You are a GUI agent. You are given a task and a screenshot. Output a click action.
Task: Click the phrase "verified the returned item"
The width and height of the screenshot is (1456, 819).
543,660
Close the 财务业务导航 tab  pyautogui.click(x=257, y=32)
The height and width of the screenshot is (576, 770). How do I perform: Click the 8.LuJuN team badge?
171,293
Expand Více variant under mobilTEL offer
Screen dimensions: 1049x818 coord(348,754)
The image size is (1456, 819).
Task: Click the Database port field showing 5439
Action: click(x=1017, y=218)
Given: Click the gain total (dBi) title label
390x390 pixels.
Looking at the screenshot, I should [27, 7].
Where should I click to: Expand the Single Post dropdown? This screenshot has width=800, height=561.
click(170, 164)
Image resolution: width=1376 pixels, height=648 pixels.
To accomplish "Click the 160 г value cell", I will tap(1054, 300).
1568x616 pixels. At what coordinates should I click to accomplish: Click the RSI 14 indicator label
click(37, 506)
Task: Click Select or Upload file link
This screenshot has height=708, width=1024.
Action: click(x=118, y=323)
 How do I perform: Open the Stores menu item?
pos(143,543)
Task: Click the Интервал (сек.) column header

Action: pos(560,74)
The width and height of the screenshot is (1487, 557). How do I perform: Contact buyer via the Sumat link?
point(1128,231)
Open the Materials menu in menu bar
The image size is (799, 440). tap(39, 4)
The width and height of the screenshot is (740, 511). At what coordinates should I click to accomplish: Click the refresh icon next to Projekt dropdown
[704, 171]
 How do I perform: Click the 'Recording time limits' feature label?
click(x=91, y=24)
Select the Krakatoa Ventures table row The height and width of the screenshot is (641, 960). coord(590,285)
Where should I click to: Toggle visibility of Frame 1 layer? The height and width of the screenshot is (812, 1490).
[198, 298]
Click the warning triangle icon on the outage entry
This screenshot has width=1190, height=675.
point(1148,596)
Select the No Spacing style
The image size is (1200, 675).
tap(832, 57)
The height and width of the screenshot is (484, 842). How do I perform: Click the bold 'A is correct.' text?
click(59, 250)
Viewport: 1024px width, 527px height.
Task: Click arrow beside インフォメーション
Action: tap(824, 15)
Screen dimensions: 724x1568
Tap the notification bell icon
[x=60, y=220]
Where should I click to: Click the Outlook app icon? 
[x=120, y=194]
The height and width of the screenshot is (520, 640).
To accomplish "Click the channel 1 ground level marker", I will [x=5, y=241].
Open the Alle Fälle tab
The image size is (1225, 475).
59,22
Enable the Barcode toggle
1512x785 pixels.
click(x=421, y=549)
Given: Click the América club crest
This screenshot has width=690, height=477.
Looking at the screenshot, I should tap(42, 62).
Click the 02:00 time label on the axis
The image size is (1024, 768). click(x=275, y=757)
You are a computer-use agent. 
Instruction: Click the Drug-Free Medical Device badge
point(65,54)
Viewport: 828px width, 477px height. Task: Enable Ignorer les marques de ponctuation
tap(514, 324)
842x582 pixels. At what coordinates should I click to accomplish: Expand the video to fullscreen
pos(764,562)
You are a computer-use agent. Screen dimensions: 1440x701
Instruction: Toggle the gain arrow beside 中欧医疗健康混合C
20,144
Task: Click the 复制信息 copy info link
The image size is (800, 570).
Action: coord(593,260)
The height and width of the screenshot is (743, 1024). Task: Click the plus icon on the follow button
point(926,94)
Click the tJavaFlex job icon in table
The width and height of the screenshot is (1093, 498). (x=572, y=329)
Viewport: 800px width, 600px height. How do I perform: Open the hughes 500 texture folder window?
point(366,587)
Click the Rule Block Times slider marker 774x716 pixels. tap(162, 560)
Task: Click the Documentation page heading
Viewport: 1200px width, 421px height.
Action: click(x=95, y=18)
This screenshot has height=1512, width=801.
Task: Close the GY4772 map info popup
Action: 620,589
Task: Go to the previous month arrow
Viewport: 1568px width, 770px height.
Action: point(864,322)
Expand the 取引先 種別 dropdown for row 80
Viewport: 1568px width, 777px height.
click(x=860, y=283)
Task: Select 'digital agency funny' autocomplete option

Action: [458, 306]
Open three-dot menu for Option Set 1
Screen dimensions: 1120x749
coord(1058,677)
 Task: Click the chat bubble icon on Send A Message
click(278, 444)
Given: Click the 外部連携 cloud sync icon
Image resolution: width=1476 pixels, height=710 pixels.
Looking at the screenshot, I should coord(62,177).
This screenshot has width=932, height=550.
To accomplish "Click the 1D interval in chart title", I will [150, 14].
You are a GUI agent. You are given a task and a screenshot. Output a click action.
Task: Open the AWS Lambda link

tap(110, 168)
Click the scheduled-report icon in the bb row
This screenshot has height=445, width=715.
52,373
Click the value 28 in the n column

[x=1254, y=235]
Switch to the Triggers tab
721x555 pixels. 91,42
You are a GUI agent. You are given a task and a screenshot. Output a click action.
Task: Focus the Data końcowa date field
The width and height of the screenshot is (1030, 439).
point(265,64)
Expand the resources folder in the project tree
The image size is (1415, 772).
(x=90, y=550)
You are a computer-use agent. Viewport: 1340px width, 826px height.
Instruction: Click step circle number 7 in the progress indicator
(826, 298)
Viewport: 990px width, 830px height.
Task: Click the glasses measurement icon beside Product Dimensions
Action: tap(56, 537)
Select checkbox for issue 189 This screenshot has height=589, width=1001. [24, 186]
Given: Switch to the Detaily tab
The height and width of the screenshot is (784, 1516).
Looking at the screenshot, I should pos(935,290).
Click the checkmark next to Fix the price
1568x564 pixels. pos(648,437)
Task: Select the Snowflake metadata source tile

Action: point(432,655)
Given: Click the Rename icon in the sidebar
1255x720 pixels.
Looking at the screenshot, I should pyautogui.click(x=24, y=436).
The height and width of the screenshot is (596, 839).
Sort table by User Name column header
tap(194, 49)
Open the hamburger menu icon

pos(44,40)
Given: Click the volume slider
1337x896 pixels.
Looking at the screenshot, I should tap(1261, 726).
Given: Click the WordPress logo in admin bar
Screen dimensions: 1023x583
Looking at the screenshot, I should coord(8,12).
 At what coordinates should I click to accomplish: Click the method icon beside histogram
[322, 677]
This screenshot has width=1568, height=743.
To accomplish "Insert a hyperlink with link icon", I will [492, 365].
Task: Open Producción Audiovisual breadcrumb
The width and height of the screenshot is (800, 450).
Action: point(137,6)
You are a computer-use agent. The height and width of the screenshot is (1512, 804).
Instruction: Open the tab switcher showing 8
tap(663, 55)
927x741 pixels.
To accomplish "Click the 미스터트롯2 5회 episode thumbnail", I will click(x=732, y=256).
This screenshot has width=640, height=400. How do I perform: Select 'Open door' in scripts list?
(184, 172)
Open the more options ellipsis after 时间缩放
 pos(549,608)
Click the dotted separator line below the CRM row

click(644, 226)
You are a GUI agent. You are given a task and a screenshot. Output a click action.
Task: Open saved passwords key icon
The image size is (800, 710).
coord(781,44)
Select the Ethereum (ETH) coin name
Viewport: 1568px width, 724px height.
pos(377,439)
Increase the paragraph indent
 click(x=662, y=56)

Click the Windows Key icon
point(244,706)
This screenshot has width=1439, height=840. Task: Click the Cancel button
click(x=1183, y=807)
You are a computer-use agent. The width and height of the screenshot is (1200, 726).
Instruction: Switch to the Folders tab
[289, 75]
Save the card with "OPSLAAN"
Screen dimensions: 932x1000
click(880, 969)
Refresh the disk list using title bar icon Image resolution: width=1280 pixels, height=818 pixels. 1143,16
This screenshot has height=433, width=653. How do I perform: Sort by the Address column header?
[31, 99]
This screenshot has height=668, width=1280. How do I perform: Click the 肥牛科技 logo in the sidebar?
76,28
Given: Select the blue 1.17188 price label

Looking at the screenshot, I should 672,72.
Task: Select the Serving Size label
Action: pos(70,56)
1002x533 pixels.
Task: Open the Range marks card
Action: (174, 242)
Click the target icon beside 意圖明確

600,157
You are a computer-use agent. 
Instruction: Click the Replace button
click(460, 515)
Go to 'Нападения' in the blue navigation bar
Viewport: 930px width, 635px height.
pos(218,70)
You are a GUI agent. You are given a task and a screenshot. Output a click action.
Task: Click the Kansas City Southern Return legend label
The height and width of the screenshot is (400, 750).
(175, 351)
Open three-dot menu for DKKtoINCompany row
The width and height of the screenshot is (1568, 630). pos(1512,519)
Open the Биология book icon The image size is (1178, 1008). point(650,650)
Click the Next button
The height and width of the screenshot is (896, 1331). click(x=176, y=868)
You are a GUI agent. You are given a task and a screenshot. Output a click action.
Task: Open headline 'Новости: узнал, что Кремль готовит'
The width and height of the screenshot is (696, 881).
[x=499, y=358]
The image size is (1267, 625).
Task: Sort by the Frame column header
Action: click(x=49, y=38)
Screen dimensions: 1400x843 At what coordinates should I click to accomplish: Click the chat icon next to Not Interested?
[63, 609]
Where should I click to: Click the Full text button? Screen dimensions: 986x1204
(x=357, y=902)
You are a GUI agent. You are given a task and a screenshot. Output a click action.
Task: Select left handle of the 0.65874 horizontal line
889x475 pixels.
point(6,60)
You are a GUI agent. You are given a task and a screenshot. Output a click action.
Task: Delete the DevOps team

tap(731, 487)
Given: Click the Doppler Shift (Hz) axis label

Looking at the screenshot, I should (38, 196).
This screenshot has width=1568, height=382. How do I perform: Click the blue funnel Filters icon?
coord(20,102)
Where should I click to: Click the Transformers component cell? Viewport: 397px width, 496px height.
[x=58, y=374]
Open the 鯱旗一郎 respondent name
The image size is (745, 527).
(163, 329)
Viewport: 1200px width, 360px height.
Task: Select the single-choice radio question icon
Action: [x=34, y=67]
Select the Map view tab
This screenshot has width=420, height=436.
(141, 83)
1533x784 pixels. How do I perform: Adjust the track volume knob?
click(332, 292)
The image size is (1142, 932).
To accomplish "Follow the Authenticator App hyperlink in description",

★ ★ ★ ★

» YOUR ASSIGNMENT: Find the line with "Given: Click the WordPress logo in admin bar" in the material above. Reproduce it and each line after it up to and including the line with "Task: Open Producción Audiovisual breadcrumb".

» RESPONSE TO THE EXERCISE:
Given: Click the WordPress logo in admin bar
Screen dimensions: 1023x583
Looking at the screenshot, I should coord(8,12).
 At what coordinates should I click to accomplish: Click the method icon beside histogram
[322, 677]
This screenshot has width=1568, height=743.
To accomplish "Insert a hyperlink with link icon", I will [492, 365].
Task: Open Producción Audiovisual breadcrumb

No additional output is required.